## WHAT THIS TASK INVOLVES
Gather all lines in the entries below that include the word "beside".

[Saved data entries]

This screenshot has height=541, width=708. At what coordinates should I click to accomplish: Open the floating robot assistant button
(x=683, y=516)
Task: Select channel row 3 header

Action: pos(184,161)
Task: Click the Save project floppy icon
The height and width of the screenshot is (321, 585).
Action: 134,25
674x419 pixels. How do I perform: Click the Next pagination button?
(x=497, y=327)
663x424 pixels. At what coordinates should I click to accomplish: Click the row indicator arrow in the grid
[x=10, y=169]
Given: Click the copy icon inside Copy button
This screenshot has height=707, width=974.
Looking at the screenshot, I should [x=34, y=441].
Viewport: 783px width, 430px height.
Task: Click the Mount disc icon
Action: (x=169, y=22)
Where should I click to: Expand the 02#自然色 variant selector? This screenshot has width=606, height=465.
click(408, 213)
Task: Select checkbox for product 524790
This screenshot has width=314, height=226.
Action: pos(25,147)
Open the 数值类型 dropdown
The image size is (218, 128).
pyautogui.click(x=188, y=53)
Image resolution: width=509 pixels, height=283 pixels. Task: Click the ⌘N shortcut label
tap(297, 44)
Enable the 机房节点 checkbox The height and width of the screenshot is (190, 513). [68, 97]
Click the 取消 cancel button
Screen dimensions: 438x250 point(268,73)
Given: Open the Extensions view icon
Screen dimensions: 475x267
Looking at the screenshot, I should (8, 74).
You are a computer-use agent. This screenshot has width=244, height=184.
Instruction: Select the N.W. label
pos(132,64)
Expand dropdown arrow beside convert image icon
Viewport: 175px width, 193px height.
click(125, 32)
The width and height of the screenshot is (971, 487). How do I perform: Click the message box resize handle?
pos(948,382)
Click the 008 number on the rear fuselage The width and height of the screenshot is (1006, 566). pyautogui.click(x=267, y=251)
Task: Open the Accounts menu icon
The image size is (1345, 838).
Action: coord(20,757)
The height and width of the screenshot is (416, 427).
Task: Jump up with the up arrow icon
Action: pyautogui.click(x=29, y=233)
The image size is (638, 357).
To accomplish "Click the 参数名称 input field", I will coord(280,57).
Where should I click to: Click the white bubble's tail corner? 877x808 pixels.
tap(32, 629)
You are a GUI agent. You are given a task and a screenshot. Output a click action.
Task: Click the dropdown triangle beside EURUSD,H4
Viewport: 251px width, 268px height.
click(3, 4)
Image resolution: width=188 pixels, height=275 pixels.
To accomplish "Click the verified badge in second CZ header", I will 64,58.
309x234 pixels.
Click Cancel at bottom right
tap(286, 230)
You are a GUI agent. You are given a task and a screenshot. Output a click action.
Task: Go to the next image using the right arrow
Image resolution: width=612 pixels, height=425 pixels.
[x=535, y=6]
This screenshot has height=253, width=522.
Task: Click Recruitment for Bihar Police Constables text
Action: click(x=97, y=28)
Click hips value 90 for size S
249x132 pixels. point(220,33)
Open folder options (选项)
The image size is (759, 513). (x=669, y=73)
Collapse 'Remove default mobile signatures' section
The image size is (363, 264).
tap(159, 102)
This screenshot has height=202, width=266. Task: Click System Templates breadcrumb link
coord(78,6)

## EXERCISE SOLUTION
Expand dropdown arrow beside convert image icon
Task: Click the dropdown triangle beside EURUSD,H4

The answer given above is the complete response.